The compilers of the
recordings have, of necessity, limited themselves to works out of
copyright (i.e., recorded more than 50 years ago). They also claim to
have deliberately avoided picking recordings easily available
elsewhere to avoid over-duplication. I am happy that the box has
introduced me to music of Mozart that I simply did not know before:
mainly the piano trios, and the piano quartets. Recordings range from
1937 to 1962, with most being in the 1950s, an age that still had the
“old” sound and approach, somewhat different from the young-star
macho performances of chamber music that one often hears today. There
are ten of the sonatas for violin and piano; in truth, here they are
more of interest for the piano parts than for the violinists
(probably how Mozart envisaged things, as well). Five of the ten are
played by Joseph Szigeti who, by the mid 1950s, was over 60
years old and well past his prime. His pianists, mainly Mieczslaw
Horszowski, are impressive and I particularly liked George Szell
in Mozart's K 481; I've never much liked Szell as a conductor, but he
certainly impresses as a Mozart pianist! Missed his vocation. Another
heavily featured pianist is Lili Kraus who plays with Szymon
Goldberg in two of the sonatas, and with Willi Boskovsky and Nikolaus
Hübner in the piano trios. Lili Kraus's playing pleases me
immensely. Szymon Goldberg is recorded far too distantly in the 1930s
and cannot make much impression, but his two sonatas are well worth
hearing to listen to Ms Kraus.
The quartets for piano
and strings are divided up, with the Amadeus Quartet featuring in one
of the two, with Clifford Curzon. The six string quartets dedicated
to Haydn are all given to the Juilliard Quartet (1962); wonderful
performances, recordings and transfers of these six jewels of the
string quartet world. I liked them very much indeed. The string
quintets feature the (augmented) Budapest Quartet, the Griller
Quartet, and the Amadeus Quartet (who also play the quartets K 575
and K 590). The Divertimento K 563 is present in an excellent
transfer of the famous 1941 recording by the trio of Heifetz,
Primrose and Feuermann. A man cannot have too many copies of that
one.
The tenth CD moves on
to Mozart's chamber music with wind instruments, which is not really
my cup of tea. For me, however, the set is well worth it for the
performances of the six “Haydn” quartets, for the five string
quintets … and for the playing of Lili Kraus. There are, of course,
no real liner notes (at this price) and the works are all listed in
French, so you have to work out what si bémol majeur means
(it is B flat major, believe it, or not).
Transfers throughout
are excellent though, like most mono recordings of that era, they
sound best through good loudspeakers rather than through headphones.

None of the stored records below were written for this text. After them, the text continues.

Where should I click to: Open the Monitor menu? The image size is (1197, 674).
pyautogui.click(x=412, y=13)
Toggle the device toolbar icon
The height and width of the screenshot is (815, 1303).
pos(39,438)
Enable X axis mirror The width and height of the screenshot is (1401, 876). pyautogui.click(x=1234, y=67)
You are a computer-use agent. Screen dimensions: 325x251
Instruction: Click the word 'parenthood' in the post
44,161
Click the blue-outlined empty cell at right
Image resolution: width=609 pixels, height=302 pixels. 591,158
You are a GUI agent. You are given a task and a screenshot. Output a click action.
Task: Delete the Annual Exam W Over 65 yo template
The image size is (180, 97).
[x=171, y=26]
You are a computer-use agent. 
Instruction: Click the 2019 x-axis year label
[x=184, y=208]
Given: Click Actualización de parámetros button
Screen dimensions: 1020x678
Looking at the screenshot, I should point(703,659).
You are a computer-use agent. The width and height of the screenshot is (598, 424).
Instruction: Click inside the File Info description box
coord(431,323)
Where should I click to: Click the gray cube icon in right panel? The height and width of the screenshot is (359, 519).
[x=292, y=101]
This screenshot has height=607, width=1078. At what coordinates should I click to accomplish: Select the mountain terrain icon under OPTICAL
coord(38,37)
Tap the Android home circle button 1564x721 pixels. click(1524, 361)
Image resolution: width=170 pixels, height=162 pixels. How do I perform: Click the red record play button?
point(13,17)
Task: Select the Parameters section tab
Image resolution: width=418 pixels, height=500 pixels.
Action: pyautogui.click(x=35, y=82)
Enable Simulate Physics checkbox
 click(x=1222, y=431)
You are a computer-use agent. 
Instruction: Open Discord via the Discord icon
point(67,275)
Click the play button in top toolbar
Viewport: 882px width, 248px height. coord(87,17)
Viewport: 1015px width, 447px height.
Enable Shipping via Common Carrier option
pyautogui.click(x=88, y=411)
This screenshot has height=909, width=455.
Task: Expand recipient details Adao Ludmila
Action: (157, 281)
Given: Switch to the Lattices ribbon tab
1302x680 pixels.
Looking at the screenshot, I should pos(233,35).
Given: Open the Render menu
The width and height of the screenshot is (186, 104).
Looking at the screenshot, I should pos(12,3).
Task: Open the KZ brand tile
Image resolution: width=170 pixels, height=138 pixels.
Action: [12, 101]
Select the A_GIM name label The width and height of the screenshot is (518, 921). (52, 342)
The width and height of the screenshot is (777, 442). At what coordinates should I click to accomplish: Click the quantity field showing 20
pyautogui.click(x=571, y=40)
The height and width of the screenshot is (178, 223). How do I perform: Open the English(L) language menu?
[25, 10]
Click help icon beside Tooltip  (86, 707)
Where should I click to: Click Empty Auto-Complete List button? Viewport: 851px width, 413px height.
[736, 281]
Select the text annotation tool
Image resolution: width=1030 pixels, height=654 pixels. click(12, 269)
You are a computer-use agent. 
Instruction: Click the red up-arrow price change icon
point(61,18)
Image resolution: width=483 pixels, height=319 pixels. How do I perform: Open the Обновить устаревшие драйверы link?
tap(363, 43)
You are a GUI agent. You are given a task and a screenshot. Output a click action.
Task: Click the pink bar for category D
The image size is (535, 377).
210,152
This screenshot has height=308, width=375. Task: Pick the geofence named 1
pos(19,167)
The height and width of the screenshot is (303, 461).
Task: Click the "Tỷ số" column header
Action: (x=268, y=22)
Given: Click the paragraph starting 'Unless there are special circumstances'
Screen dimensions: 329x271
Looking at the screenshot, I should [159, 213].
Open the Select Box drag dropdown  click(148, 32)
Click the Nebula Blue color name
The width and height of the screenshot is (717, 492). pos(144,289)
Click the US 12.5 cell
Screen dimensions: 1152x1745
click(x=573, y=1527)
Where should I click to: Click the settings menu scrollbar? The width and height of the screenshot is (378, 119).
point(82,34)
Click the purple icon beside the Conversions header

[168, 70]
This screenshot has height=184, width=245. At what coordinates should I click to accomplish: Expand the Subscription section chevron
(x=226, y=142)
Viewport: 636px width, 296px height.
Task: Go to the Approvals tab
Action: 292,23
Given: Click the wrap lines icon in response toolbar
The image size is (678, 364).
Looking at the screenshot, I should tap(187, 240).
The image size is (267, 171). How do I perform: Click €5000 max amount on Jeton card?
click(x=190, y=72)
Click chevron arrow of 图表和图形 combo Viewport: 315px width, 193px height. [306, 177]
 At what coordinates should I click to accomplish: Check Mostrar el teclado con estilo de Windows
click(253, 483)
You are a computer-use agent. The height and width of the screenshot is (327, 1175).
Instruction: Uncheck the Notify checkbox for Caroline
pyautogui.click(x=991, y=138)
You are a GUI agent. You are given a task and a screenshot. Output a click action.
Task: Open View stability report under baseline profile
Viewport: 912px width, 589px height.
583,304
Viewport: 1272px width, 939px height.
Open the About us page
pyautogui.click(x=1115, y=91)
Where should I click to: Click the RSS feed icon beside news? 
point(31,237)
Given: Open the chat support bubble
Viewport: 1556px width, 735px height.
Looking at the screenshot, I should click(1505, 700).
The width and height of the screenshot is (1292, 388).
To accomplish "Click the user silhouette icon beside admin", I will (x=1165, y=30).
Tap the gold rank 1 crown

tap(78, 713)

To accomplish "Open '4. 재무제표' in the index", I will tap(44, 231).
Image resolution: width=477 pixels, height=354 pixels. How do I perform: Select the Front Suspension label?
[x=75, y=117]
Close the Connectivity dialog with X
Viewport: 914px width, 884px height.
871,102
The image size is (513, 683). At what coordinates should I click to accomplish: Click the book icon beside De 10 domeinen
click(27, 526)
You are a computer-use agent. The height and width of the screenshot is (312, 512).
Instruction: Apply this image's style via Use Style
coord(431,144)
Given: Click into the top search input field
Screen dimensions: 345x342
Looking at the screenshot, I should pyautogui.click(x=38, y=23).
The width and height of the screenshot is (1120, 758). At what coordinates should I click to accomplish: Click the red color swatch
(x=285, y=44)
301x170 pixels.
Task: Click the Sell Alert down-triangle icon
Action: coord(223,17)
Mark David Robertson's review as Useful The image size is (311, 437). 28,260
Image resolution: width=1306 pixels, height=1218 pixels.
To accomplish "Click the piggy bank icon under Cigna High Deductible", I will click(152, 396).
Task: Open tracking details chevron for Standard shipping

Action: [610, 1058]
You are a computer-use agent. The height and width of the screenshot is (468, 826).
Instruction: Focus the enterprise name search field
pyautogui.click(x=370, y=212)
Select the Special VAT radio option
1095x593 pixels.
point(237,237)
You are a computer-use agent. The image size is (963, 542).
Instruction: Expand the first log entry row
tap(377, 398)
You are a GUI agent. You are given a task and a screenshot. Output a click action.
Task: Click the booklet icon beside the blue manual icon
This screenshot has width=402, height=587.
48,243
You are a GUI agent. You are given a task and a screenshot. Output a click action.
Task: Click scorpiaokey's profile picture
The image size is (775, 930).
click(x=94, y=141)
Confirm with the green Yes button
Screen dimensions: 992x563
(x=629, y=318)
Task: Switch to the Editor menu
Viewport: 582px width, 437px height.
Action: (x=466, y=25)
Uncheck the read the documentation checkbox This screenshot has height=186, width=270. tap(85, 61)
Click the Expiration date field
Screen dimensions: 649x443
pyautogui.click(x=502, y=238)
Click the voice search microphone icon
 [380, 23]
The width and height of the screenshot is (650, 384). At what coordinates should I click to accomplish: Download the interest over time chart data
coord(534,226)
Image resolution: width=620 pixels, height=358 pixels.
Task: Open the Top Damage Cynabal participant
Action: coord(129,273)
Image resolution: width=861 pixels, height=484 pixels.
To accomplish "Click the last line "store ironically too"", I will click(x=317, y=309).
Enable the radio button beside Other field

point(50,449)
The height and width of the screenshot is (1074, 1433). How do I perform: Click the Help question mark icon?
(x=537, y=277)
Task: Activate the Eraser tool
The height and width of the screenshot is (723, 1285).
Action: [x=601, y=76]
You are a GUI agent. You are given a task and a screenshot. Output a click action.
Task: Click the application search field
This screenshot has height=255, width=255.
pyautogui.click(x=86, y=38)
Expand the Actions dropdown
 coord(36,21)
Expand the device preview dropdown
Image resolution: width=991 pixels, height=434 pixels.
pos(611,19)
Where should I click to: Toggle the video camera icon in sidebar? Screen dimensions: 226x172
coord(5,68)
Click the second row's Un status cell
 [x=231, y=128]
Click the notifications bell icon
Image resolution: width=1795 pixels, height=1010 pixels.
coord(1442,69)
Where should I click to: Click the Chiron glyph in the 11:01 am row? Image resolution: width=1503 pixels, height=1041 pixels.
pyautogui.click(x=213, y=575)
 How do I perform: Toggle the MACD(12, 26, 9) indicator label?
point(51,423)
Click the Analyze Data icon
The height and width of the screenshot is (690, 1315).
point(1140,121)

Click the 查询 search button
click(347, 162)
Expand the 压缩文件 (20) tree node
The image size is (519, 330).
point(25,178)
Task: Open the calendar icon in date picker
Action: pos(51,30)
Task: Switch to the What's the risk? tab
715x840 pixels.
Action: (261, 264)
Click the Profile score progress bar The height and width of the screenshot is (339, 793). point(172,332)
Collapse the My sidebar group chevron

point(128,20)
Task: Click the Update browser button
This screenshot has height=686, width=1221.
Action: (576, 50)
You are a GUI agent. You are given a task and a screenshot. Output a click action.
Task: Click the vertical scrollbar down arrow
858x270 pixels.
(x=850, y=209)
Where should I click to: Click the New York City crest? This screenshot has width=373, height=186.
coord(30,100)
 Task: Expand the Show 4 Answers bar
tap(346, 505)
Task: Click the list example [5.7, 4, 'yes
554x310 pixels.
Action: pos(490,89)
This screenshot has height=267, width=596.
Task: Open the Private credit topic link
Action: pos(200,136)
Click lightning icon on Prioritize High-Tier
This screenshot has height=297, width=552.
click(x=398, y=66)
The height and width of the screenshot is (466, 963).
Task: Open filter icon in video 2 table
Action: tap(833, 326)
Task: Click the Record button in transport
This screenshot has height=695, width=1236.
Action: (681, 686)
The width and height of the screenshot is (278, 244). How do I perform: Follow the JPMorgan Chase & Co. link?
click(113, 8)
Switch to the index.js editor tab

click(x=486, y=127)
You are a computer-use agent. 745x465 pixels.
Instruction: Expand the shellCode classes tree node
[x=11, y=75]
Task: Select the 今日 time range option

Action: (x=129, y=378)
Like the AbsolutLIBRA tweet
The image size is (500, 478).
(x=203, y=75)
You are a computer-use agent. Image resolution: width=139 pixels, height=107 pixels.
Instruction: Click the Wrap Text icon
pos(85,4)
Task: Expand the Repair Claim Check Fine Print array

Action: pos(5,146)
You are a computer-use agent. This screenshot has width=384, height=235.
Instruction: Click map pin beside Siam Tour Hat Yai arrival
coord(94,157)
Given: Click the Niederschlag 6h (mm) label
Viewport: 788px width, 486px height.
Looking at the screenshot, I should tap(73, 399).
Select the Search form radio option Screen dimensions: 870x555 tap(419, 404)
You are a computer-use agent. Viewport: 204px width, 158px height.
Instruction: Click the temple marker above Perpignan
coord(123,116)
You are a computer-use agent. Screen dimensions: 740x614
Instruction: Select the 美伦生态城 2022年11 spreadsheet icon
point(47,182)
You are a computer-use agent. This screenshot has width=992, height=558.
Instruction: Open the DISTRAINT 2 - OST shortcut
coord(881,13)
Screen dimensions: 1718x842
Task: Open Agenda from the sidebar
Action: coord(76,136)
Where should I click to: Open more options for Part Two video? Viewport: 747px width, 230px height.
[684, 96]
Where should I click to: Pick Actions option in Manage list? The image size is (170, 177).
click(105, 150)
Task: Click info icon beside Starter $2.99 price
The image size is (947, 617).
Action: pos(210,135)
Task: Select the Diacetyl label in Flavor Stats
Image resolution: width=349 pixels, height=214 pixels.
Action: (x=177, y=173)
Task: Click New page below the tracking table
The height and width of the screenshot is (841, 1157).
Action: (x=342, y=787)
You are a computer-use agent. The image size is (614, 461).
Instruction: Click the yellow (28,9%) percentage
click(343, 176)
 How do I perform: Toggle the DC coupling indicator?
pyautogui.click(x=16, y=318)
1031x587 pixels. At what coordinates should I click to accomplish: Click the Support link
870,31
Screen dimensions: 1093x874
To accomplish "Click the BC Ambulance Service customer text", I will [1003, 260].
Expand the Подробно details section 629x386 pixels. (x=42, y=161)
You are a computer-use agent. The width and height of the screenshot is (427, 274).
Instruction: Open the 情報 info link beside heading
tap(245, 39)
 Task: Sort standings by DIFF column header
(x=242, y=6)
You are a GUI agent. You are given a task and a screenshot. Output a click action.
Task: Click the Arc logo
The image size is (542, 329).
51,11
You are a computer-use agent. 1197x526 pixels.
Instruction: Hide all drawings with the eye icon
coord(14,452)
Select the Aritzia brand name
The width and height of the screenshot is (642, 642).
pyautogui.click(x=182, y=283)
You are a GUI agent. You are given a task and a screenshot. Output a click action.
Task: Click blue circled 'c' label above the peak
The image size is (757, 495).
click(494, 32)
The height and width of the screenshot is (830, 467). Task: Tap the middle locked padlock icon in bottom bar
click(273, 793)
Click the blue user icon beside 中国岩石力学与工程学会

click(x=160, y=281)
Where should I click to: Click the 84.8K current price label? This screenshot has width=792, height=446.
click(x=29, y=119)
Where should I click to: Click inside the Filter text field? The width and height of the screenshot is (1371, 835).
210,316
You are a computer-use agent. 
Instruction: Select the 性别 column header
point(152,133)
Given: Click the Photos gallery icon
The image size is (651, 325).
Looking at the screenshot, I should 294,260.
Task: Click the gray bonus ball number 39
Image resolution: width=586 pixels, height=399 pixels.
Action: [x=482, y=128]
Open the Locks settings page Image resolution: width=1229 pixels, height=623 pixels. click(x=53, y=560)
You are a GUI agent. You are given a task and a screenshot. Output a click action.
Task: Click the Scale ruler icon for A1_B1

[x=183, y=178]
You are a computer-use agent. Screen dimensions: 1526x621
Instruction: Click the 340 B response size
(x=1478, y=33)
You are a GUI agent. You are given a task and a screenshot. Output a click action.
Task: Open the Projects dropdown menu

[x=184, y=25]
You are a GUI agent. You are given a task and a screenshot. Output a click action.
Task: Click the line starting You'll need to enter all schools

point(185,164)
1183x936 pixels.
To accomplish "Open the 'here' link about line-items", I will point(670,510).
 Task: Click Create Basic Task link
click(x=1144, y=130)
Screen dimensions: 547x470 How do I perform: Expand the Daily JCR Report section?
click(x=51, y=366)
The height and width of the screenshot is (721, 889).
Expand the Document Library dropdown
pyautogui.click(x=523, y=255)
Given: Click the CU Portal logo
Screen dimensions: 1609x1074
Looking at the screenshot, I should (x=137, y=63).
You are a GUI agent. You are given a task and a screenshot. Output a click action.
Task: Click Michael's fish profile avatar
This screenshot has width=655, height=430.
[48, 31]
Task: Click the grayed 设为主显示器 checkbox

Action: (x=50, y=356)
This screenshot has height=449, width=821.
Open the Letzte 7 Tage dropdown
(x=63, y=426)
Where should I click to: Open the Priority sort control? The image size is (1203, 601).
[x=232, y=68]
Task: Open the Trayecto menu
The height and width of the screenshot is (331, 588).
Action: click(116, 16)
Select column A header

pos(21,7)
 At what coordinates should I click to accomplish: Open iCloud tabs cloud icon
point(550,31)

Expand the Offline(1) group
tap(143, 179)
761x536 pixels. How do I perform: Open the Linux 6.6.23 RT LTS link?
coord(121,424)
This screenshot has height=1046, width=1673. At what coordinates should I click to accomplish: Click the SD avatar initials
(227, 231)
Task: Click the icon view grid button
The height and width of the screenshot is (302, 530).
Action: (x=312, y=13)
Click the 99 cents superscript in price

The six “Haydn” quartets and three of the five string quintets
are in stereo, however. I was pleasantly surprised at the warm sound
of the 1941 recording of the G minor string quintet K 516 by the
Budapest Quartet (a lovely performance of one of my favourite Mozart
works). The piano quartet K 493 with William Kapell is a live
performance, with applause. I never understand why applause is
thought worth recording and retaining. I almost always regret buying
large multi-CD boxes; it seems a good idea at the time, but after one
pass, the box is shelved for the next couple of decades. Not this
box, however. There are too many good things in it. And not a whiff
of “period performance” in sight, to my great relief. I suspect
that Mozart, a connoisseur of musical instruments, would also be
delighted at the warm Viennese instrumental sounds on these CDs. Mozart loved playing the viola, and he also took to the new clarinet; obviously a lover of warm sound.